GHK-Cu (200mg)

GHK-Cu Peptide

GHK-Cu is a naturally occurring complex molecule composed of a tripeptide called GHK (made up of glycine, histidine, and lysine amino acids) bound to a copper ion. The copper ion appears to stabilize and deliver GHK to cells. Research suggests that GHK-Cu may play a potentially essential role in restoring damaged tissues, wound repair, and may support immune response. These hypotheses have sprung from it’s perceived potential to stimulate the production of collagen, elastin, and glycosaminoglycans, crucial intercellular matrix components.
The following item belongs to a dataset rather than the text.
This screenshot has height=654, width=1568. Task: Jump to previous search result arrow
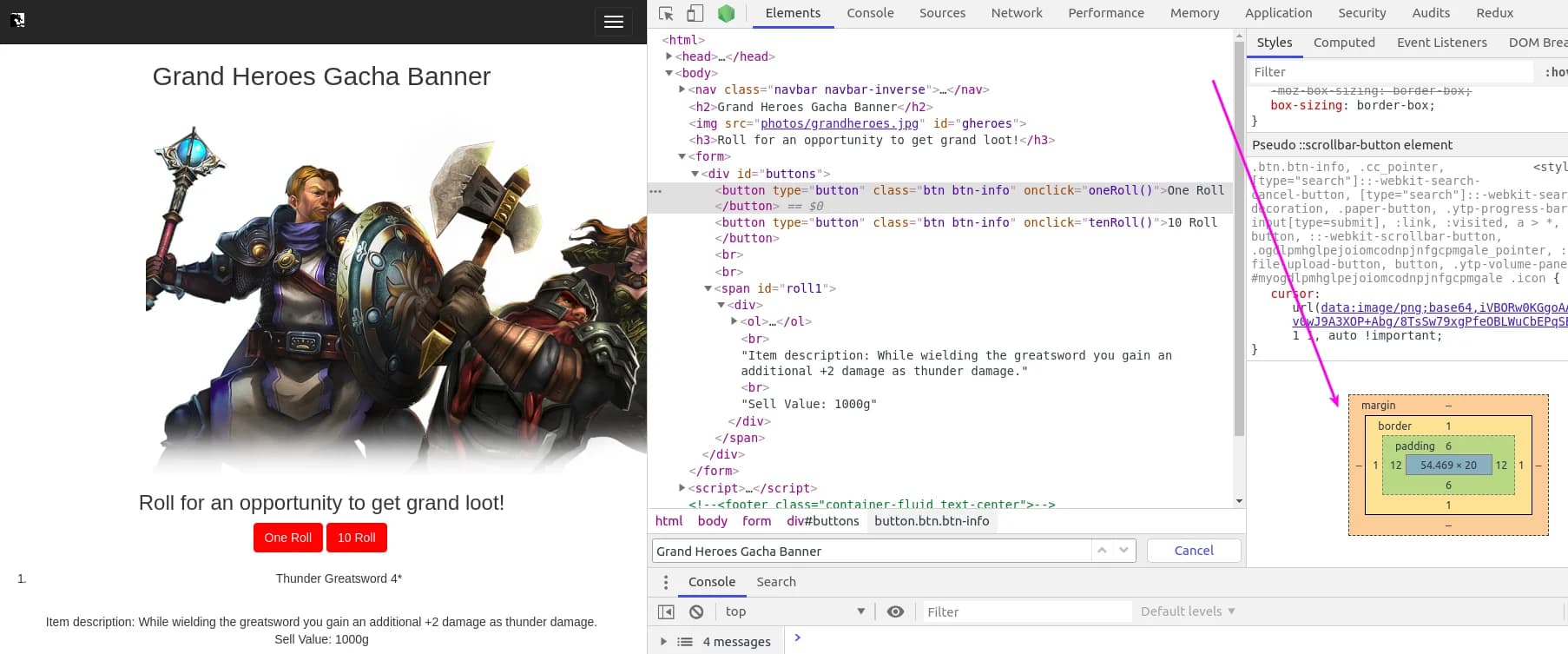coord(1102,551)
In addition to its potential on the intercellular matrix, GHK-Cu may also have antioxidant and anti-inflammatory characteristics that may protect cells from damage caused by free radicals.

Chemical Makeup

Molecular Formula: C₁₄H₂₂CuN₆O₄
Molecular Weight: 401.91 g/mol
Other Known Titles: Cu-GHK, Copper tripeptide-1, 6BJQ43T1I9

Research and Clinical Studies

GHK-Cu and Collagen Synthesis

Studies suggest that GHK-Cu may stimulate collagen synthesis and induce in situ tissue recovery. The researchers suggest that these actions may be due to “the presence of a GHK triplet in the alpha 2(I) chain of type I collagen”.⁽¹⁾ More specifically, the tripeptide sequence composed of glycine, histidine, and lysine, abbreviated as Gly-His-Lys, may be derived during the breakdown of collagen through hydrolysis. This breakdown is typically associated with the disintegration of collagen fibers, frequently resulting from either tissue damage or the natural degradation process. It is proposed that this specific peptide sequence may have a significant impact on cellular communication processes, specifically targeting fibroblasts. Fibroblasts are specialized cells deemed essential in producing new collagen fibers, vital components for structural support in various tissues.
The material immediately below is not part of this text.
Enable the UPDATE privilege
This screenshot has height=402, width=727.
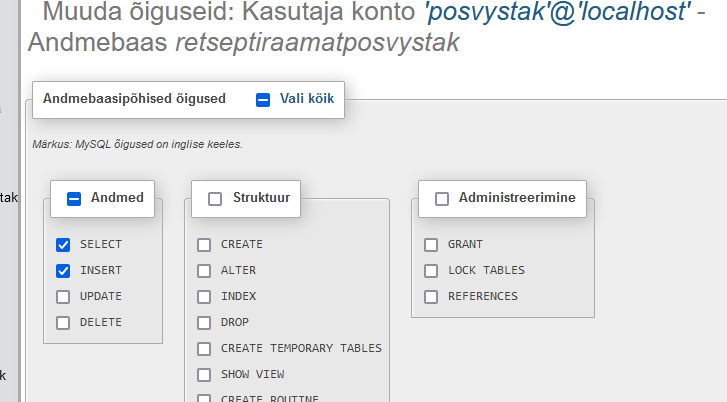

The interaction between the Gly-His-Lys peptide and fibroblasts is believed to potentially initiate a cascade of biological events leading to the synthesis of collagen, thereby playing a potential role in the mechanisms of tissue repair and regeneration. This process of collagen synthesis by fibroblasts may be critical to contribute to the overall restoration and healing of damaged tissues. One study, lasted a month, reported that GHK-Cu might stimulate type 1 collagen production in clinical settings.⁽²⁾ The scientists compared the potential of GHK-Cu to other peptides and vitamin C and vitamin A derivatives on photodamaged skin. The research primarily investigated the potential action of the peptide on dermal procollagen synthesis, keratinocyte proliferation, differentiation, and cutaneous inflammation. The peptide appeared to improve all indicators, and the researchers reported an apparent increase in skin thickness, elasticity, and hydration.
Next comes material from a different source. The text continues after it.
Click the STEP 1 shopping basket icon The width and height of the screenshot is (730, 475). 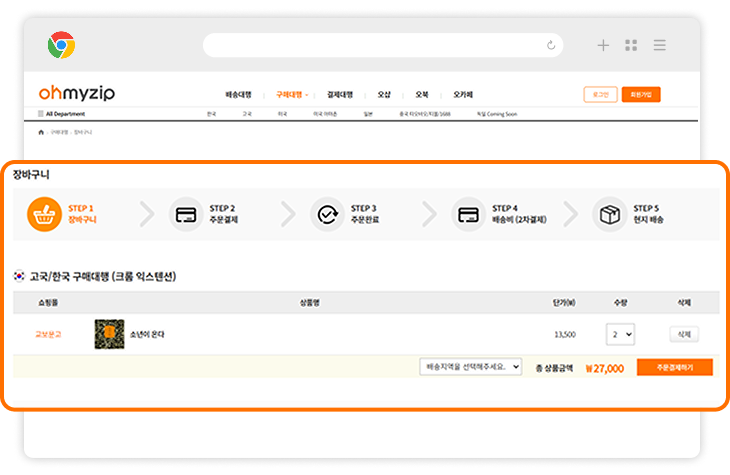pos(44,214)
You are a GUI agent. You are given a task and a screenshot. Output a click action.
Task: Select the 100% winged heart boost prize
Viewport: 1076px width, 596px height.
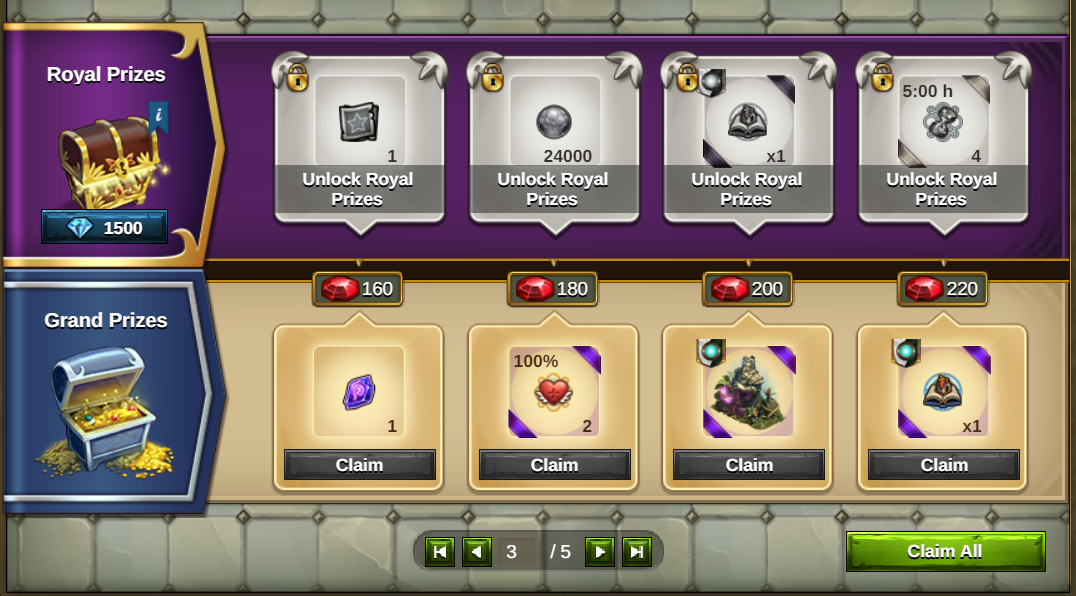click(554, 392)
Another study explored the potential interaction between GHK-Cu and hyaluronic acid (HA) on collagen synthesis, particularly focusing on their potential collaborative actions in dermal fibroblasts and an ex-vivo skin model.⁽³⁾ HA is portrayed as a significant component of skin cells, noted for its moisture-binding potential and actions on cell proliferation and inflammation, with different molecular weights (LMW and HMW) showing distinct biological activities. The experimental setup involved exposure of dermal fibroblasts with various combinations of GHK-Cu and HA, measuring the synthesis of collagen types I, IV, and VII. It was suggested that certain combinations, particularly at a GHK-Cu to LMW HA ratio of 1:9, appeared to have significantly boosted the synthesis of collagen IV—more so than when either compound was studied independently. This suggests a potential synergistic action between GHK-Cu and HA, specifically in enhancing collagen IV levels. The synergy might arise from the combined action of GHK-Cu in stimulating glycosaminoglycan production, promoting collagen synthesis, and HA's role in reducing collagen degradation by scavenging reactive oxygen species and inhibiting matrix metalloproteinases. The research highlights that the molecular weight of HA and the ratio of GHK-Cu to HA may be crucial in maximizing this action, with optimal results observed at specific ratios. Further studies employing an ex-vivo skin model supported these findings, suggesting a notable increase in collagen IV synthesis at the dermal-epidermal junction when exposed to the optimized GHK-Cu and LMW HA mixture. This action was visually corroborated through increased fluorescence intensity in immunofluorescence assays, indicating higher collagen IV content.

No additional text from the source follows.